I eventually decided that I prefer Baroque - because it's more layered, less predictable and each movement has consistent speed/volume/emotion. I now almost exclusively listen to Baroque concerti grossi, with one or two non-Baroque pieces, like that Mozart 25 from Amadeus and Beethoven's Moonlight sonata. I still love movie music and can appreciate other music (including some rare bits of "popular" music), but I don't put any of that music on my music player.


----------



## EdwardBast (Nov 25, 2013)

When I was four or five years old. My mother played music of Tchaikovsky, Prokofiev, Debussy and others for me, describing the stage action for the ballet suites and the programs of the tone poems.


----------



## Manxfeeder (Oct 19, 2010)

When I was a kid, I hated the sound of violins, because they came through the scratchy soundtracks of reruns of old movies on TV.

What happened to turn me around was, in college there was a lovely young flute player who was a music major, so I took a music appreciation class so I could talk to her. I fell in love with classical music then. The flute player - oh, well. (Footnote: I later got the flute player into the court reporting school I was attending. She got all the way through. I ran into her later, and she said she was going to buy me a pizza after graduating, but then she hated the field so much, she decided not to.)


----------



## Steve Mc (Jun 14, 2018)

I cared little for classical music until I was about 12, though I had certainly been exposed to it before then. But, the classical bug, if you will, really got a hold on me in my teenage years. I began listening voraciously, with Bach quickly becoming my favorite. Nothing quite captures the essence of the human psyche quite like classical music. I owe a lot to Bill McGlaughlin's _Exploring Music_. Hearing a thrilling piece for the first time on that show, like Mendelssohn's Violin Concerto, was always a thrilling experience.
Then, one day I heard the main titles from _An American Tail by James Horner from 1986. I was quite surprised to hear something that rich and expressive written in recent times. This led me to reconsider the 20th Century, and start exploring and discovering composers I had up to that point neglected._


----------



## Enthusiast (Mar 5, 2016)

Like with languages, kids learn to get music quickly. Lots of people get into classical music later in life but I think they must have to work harder at it. There's a lot of music I love that I am not sure I would love so much if I had only encountered its like in adulthood. For example, I love Mozart - perhaps above every composer - and his music is filled with meaning for me. But I do wonder if I would have let him under my skin all that easily if I have not first got to know so much of his music as a child.


----------



## Bulldog (Nov 21, 2013)

My dad being an amateur violinist and vocalist, I grew up listening to classical music and learning to play the piano and clarinet. I did eventually rebel against classical but came back to it in my early 30's.


----------



## Kjetil Heggelund (Jan 4, 2016)

In ca. 1975, I fell in love with Mozart. Now I'm happily married!


----------



## Classicalinheart (Jun 21, 2018)

MusicSybarite said:


> Welcome to this forum!
> 
> I agree with you. Modern music (Pop, Rock, Reggae, Techno, etc.) appeals much more to people nowadays, especially to young population. I feel classical music condenses, expresses, conveys abstract ideas, feelings, emotions, situations, events, much better than other musical genres, it implies complexity, musical richness, evolution, transformation, among others. Classical music is a vast universe of countless stars (i.e. composers and works), hours and hours, or better, years and years of sheer delightment. A life is not enough to enjoy classical music completely. I'm not demeaning other musical genres and their qualities, of course not, it's just classical music fills my soul and satisfies me as no other music can do. It's great that a guy as you enjoy this music and understand its power and depth without falling in accustomed prejudices some people have (e.g. classical music is boring, classical music is for the elite).

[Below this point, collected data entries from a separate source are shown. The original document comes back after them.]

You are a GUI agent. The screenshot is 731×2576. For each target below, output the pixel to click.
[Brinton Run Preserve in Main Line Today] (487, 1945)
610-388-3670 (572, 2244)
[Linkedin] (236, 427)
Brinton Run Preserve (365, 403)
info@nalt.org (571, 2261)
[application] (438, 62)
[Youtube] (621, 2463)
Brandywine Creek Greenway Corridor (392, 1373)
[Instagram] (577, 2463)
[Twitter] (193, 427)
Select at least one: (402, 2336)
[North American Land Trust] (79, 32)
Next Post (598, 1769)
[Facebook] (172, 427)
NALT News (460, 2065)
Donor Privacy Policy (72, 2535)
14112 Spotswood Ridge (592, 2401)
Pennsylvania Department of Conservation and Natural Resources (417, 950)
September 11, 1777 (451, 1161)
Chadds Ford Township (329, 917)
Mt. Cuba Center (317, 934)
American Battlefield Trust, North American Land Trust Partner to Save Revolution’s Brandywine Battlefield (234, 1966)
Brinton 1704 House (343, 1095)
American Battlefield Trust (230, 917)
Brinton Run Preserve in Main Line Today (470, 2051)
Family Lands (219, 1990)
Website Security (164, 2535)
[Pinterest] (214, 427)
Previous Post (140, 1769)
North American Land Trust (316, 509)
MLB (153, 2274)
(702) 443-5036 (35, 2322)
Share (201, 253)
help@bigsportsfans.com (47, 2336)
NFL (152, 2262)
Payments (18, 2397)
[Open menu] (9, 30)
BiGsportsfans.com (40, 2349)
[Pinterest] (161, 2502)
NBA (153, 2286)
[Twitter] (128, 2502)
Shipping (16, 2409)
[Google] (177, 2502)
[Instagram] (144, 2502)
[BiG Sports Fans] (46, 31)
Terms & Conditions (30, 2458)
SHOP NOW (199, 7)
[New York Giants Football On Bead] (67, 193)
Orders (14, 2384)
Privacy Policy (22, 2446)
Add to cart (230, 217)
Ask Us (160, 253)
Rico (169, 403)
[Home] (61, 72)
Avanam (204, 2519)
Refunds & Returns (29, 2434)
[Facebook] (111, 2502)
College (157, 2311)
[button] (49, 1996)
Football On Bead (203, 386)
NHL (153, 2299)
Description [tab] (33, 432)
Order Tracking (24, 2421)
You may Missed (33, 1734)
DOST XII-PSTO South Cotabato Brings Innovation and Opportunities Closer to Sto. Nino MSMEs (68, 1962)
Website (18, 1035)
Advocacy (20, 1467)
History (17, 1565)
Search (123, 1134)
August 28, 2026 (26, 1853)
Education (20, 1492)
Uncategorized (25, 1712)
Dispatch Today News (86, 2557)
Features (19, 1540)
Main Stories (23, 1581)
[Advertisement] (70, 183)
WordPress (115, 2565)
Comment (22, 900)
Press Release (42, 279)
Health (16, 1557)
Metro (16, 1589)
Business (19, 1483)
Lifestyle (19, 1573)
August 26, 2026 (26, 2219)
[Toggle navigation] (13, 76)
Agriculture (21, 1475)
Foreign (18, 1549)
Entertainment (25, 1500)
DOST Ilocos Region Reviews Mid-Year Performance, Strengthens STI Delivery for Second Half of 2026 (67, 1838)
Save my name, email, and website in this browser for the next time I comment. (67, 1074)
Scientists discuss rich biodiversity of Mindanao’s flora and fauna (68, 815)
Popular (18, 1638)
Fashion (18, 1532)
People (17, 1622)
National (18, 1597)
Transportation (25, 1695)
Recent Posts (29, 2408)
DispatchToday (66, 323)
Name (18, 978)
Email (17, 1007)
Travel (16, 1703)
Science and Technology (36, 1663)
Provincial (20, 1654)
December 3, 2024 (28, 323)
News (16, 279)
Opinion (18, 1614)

I do find it sad that people from my surroundings will not give the classical music a chance.. Like you said, other generes appeal more to the people but the way classical makes me feel is incredible. Its not that I am enjoying but more like I am feeling some sort of tranquility, like I am being right where I need to be and listening to exactly what I need. Thank you for the welcome!



shirime said:


> Welcome to TC!
> 
> These days, although I am younger than the 'millennial' generation, I listen to a fair amount of music composed by 'millennials' (born between 1980 and the early 1990s), so I don't think the interest isn't there!
> 
> ...


I will definetley check those out!! Thank you! I know there are others outthere that like it too which are my generation but unfortunately not anyone I know. Maybe I will join some club!



mbhaub said:


> I was lucky: I've loved classical music since I was a little kid - before school even. My parents certainly weren't classical listeners. I learned the sound of the late romantic composers by watching the old b/w movies that showed up on TV in the late 50's and early 60's. It didn't take long before I knew I loved that orchestral sound of people like Waxman, Korngold, Steiner, Salter, Herrmann and a whole lot more. Saturday morning cartoons were great then, too. Merry Melodies and the Warner Bros cartoons with Carl Stalling as music director - I learned a lot of classical tunes from Bugs Bunny. Then a neighbor gave me some of his old records: some symphonies, concertos, etc. Nothing early - no Mozart, but lots of romantic stuff. I first heard the Gliere 3rd when I was 9 or 10 and couldn't get enough of music like it. And, growing up at that time we had music piped into school classrooms once a week with Deems Taylor. And Leonard Bernstein was on TV regularly. Great time to grow up in the US. I never gave a damn about popular music of my time and I still don't. I'm sure I was the oddball who spent Saturday middays listening to the Met broadcasts. No regrets.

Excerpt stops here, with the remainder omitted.